ノルウェーの名将として知られるペア=マティアス・へグモ監督の求めることは現状かなりシンプルであるようだ。4ー3ー3をベースとした原則的な約束事はある。ただ、”こう来たらこう動いて”のような行動パターンや決まりごとは少なく、その範囲であればある程度、プレー選択は選手に委ねられる。
ただし、初期段階から徹底しているのがラインをしっかりと上げること、各ポジションができるだけ下がらないことだ。象徴的なのがインサイドハーフで、日本で4ー3ー3を用いているチームの多くはビルドアップの時に、左右インサイドハーフのどちらかはアンカーの位置まで落ちてボールを受けて、また前に出ていくという動きが多い。しかし、ヘグモ式の4ー3ー3は左右ともにできるだけ高い位置を取り、アンカーも原則センターバックの間に落ちない。
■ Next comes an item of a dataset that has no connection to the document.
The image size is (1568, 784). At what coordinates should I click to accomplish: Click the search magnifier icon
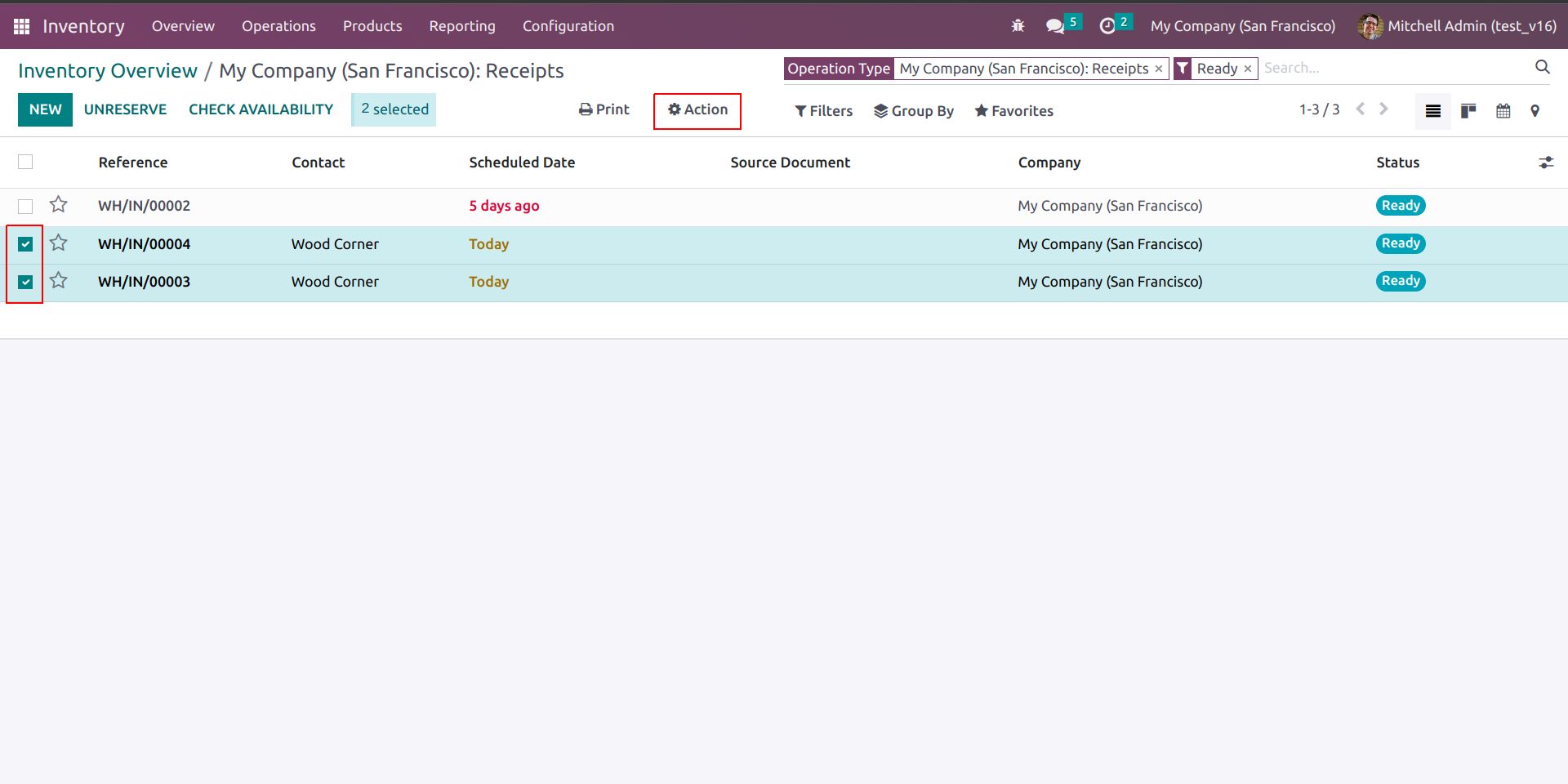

「インテリオール(インサイドハーフ)のところが落ちないので、そこの難しさは感じてるんですけど、その分、自分が運ばないといけない。自分で解決というよりかはじれずに出口を探して、そこはほかの選手に預けてもいいのかな」
ガンバ大阪から新加入の佐藤瑶大はそう語りながら、やりがいを前向きに捉えている。あまり可変せず、自陣に人数をかけない分、センターバックにプレッシャーが来る。そこをいかに手数をかけずに剥がして、インサイドハーフが左右のウイングに前を向かせるのか。「ドミネート(支配する)」という言葉をへグモ監督は多用するというが、それはボールの保持率を高めることではなく、前向きに相手を押し込んでいくことだ。